__forceinline float tan(float a)
{
return ::tanf(clamp(a, (-1.0f + FUZZY_EPSILON), (1.0f - FUZZY_EPSILON)));
}
__forceinline double tan(double a)
{
return ::tan(clamp(a, (-1.0 + FUZZY_EPSILON), (1.0 - FUZZY_EPSILON)));
}
We've had this in our code base since 2005 and have shipped 3 games on it, solid!
7 comments:
I have two non-facetious questions about this:
1) why was it done? Seems to have been implemented with reasonable care, is there any indication in any record anywhere why?
2) why is it a bug? If three products have been shipped on this code in five years then...what's the problem?
I can guess. the tan function diverges at pi/2 and -pi/2, so the original authors were probably trying to "cut out" the singularities (but if that's true they picked a pretty narrow range, since tan(1) is only around 1.5).
It's a bug because that's not how the tangent function is defined. For example, it should be identically true that tan(2pi+pi/4) = tan(pi/4). Even if no one tripped over this in 5 years, it's still a bug waiting to happen.
Don't get me wrong, there's a lot to raise concerns about here in a code review. At the very least, these functions have very misleading names as indeed they do not implement a tangent function.
What I'm more interested in, though, is the programmer psychology that would assume it will be obvious to all comers that this code is defective and post it to a blog like this one. Particularly since the latent defect here seems, on the evidence presented, to be very latent indeed.

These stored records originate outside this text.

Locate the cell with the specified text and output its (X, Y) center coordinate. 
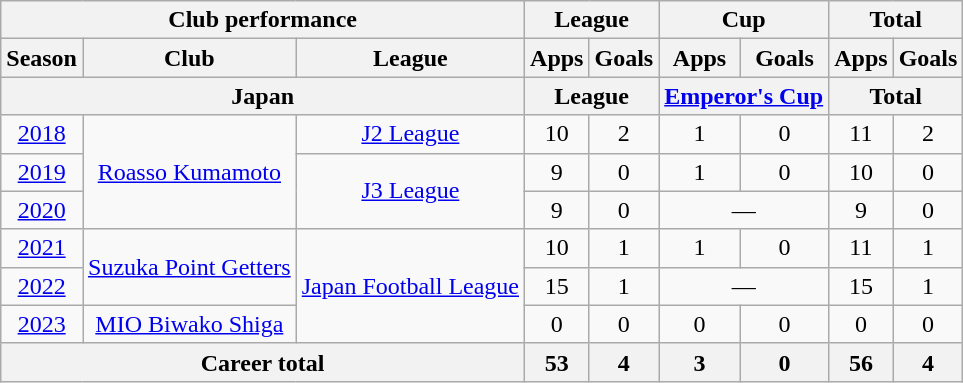
2023 (42, 324)
Career total (263, 362)
Suzuka Point Getters (189, 267)
Japan Football League (410, 286)
Cup (744, 20)
Japan (263, 96)
Emperor's Cup (744, 96)
2018 (42, 134)
Club performance (263, 20)
2022 (42, 286)
2021 (42, 248)
56 (861, 362)
J2 League (410, 134)
3 (700, 362)
Season (42, 58)
MIO Biwako Shiga (189, 324)
53 (557, 362)
J3 League (410, 191)
2019 (42, 172)
Roasso Kumamoto (189, 172)
Club (189, 58)
2020 (42, 210)
Determine the (X, Y) coordinate at the center of the cell enclosing the given text.  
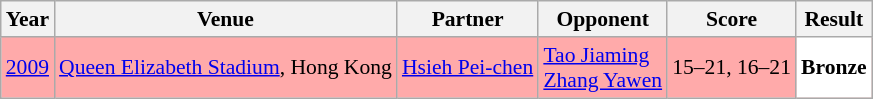
Queen Elizabeth Stadium, Hong Kong (226, 68)
Year (28, 19)
Tao Jiaming Zhang Yawen (602, 68)
2009 (28, 68)
Venue (226, 19)
Opponent (602, 19)
Hsieh Pei-chen (468, 68)
Result (834, 19)
Bronze (834, 68)
15–21, 16–21 (732, 68)
Partner (468, 19)
Score (732, 19)
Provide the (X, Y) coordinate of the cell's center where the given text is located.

The psychological aspect here and reason for posting such code snippets is that most everyone that reads this blog have been burned before by exactly these types of bugs & issues, and as such can relate to them and the hardship and/or fun times they often have presented.
It might not be for everyone, esp. not with the hardcore obtuse & implicit references that is required to understand the code snippets or images. But that is fine and precisely one of the things the Internets are good for (connecting tiny niche communities)
And lastly, seeing stuff that have failed can simply just be genuinely fun! "All aboard the fail boat"
@repi
Sure. I understand what this blog is about. I want to get at something more specific with this example.
I don't like the term "bug". I prefer the model (I think due to Meyer) that programmers make errors and as a result inject defects into their code which might or might not manifest as failures in production.
So, I ask you: what failures in production has this code caused?
And, if you believe it to be defective (I suppose so, since you posted it), what specific error do you think the programmer who wrote it made?
We don't know yet if it has caused any failures in shipping products or failures during development that have cost extra time to work around as this defect hadn't been found in so many years.
Most likely this error can create soft errors in areas of game code that typically are hard to find & debug, esp. as the user of the function often wouldn't consider that the core tan function is incorrectly implemented.
We have source revision history back to the exact changelist that added this defect and the intent of the programmer was to clamp unsafe inputs of multiple trigonometric functions that can require it such as atan & acos but at the same time incorrectly added the clamping to this function as well in the same change.
Easy mistake to do when copy'n'pasting code between the trigonometric functions without fully checking what the difference between them is.
@repi
I see. Many thanks for the additional detail.
Knowing that there is evidence from the version control that the programmer did make an error when this was written makes it much easier for me to interpret as a defect (rather than as a sloppily named implementation of an obscure thing).